Selling your equity (also called "quotas" in limited liability companies) might seem like a straightforward business decision. But a real case judged by Brazil’s Administrative Council of Tax Appeals (CARF) shows that skipping proper legal and tax advice can lead to multi-million-dollar tax bills — even after the sale is done.

In case No. 13971.723772/2015-72, the Brazilian Federal Revenue Service tried to charge a former partner R$ 6,960,297.41 in taxes, alleging that he miscalculated capital gains from the sale of his equity in a holding company. This included R$ 2,783,980.19 in penalties and R$ 464,343.64 in interest on arrears.

What was the case about?

The taxpayer sold his shares in a holding company (Ítala Participações Ltda.) for R$ 523 million, with R$ 375 million paid upfront and the rest in six annual installments.

To proceed with the deal, he hired a financial advisory firm (through the holding) to assess the company’s value and structure the sale. The advisory fee was R$ 3.55 million, and although paid via the holding, the service benefited the selling partner. This cost was not considered in the tax calculation of the capital gain.

In addition, R$ 449,109.77 was held in an escrow account due to unpaid obligations of the holding. These funds were later used to settle tax liabilities related to the Uniasselvi Group, which was controlled by the holding company.

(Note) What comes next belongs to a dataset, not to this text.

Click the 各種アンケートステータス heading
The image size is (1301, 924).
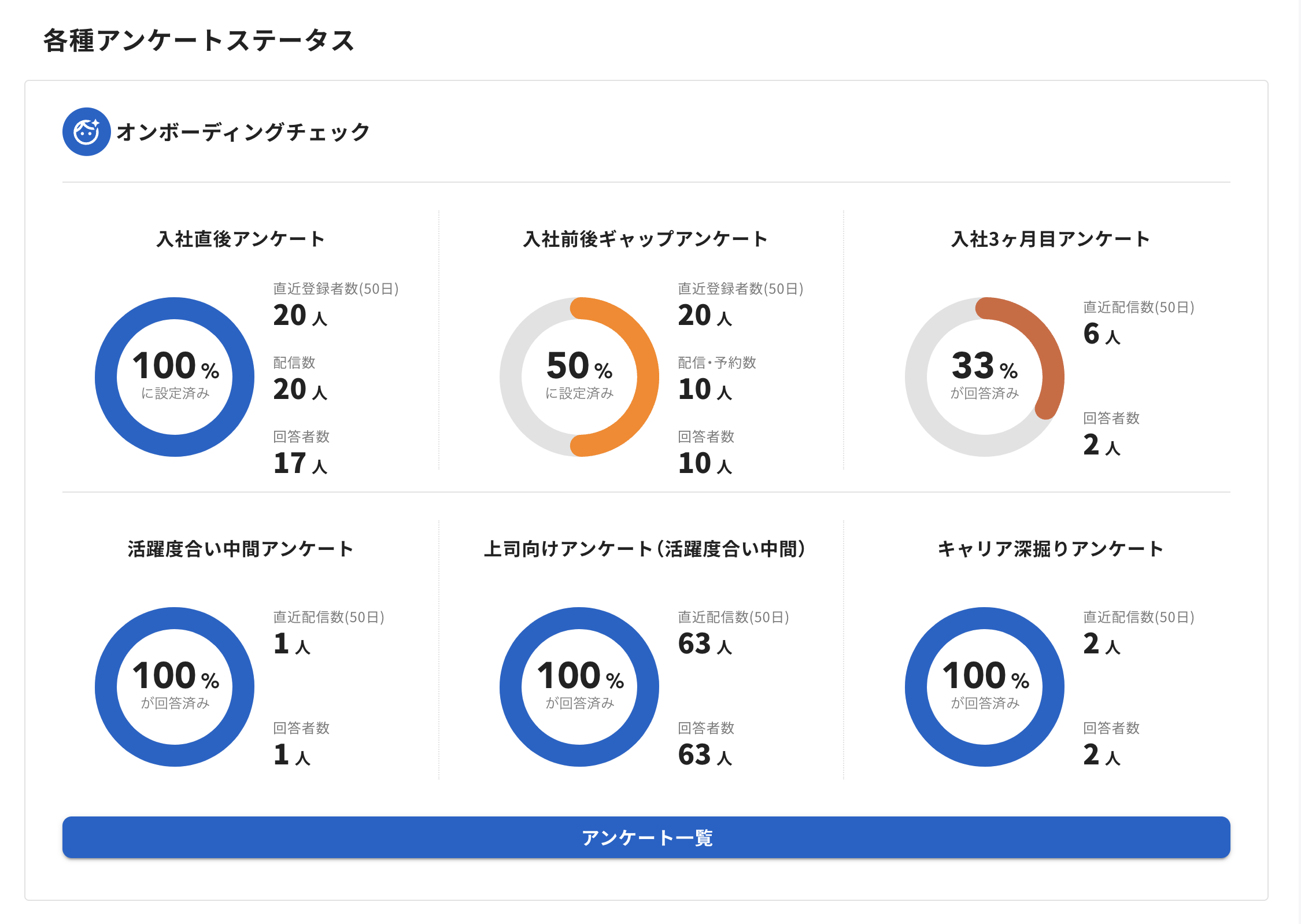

The tax authorities argued that these amounts — used to settle tax debts — constituted "economic or legal availability" to the seller and therefore should be taxed as part of his capital gains.

How did the taxpayer avoid paying R$ 7 million?

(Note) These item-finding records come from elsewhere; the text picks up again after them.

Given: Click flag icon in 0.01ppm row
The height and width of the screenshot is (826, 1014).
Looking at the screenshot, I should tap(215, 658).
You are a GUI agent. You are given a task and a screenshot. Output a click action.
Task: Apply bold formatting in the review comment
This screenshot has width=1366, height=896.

Thanks to strong legal and tax advisory, the defense successfully argued that:
  • The seller never actually received those funds.
  • The escrowed amounts were used solely to pay off corporate debts, not personal liabilities.
  • The release of those funds was subject to a six-year condition — meaning the seller would only receive them if no contingencies arose during that period.
Since there was no immediate economic or legal access to the money, the CARF ruled that these amounts couldn’t be taxed as capital gains.

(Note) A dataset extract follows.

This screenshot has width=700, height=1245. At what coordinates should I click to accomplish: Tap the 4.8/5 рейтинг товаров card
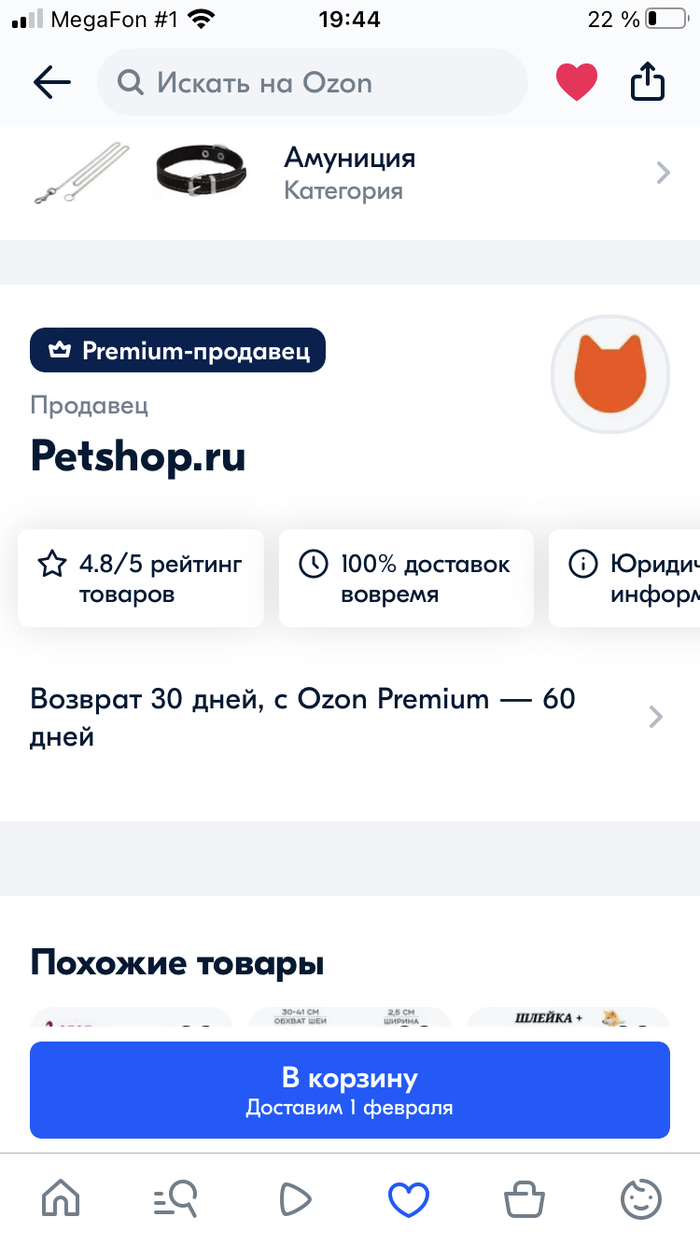pyautogui.click(x=141, y=579)
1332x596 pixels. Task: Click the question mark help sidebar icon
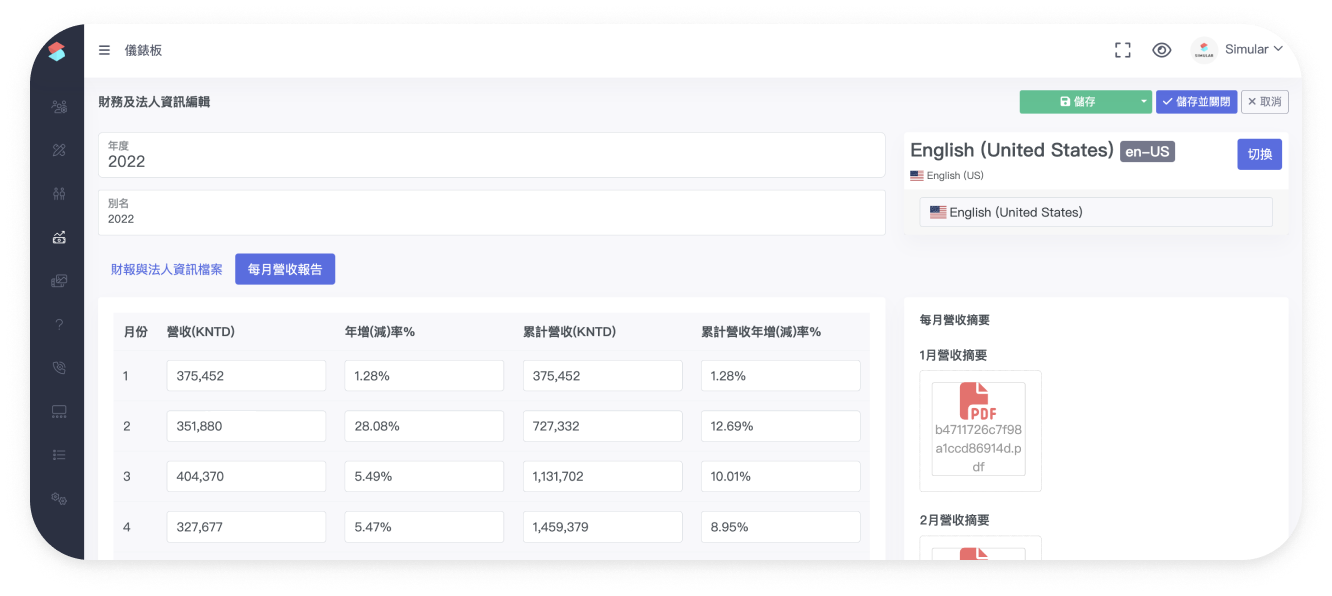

Key Lessons from This Case

  1. Selling equity is more than signing a contract.
    You need proper legal, tax, and financial planning.
  2. Escrowed or conditional amounts must be carefully analyzed.
    The tax authority might wrongly consider them taxable gains.
  3. A strong defense can make all the difference.
    Without proper representation, the seller could have lost nearly R$ 7 million.

Want to check the judgment?

The case is public and can be accessed through CARF’s official website.
Search for case No. 13971.723772/2015-72 here: https://acordaos.economia.gov.br/solr/acordaos2/browse/

Final Thoughts

This real-life case shows how critical it is to have legal and tax professionals involved in the sale of company equity. It’s not just about how much you sell for — but how the transaction is structured.
A properly planned and defended transaction can save you from major tax liabilities later.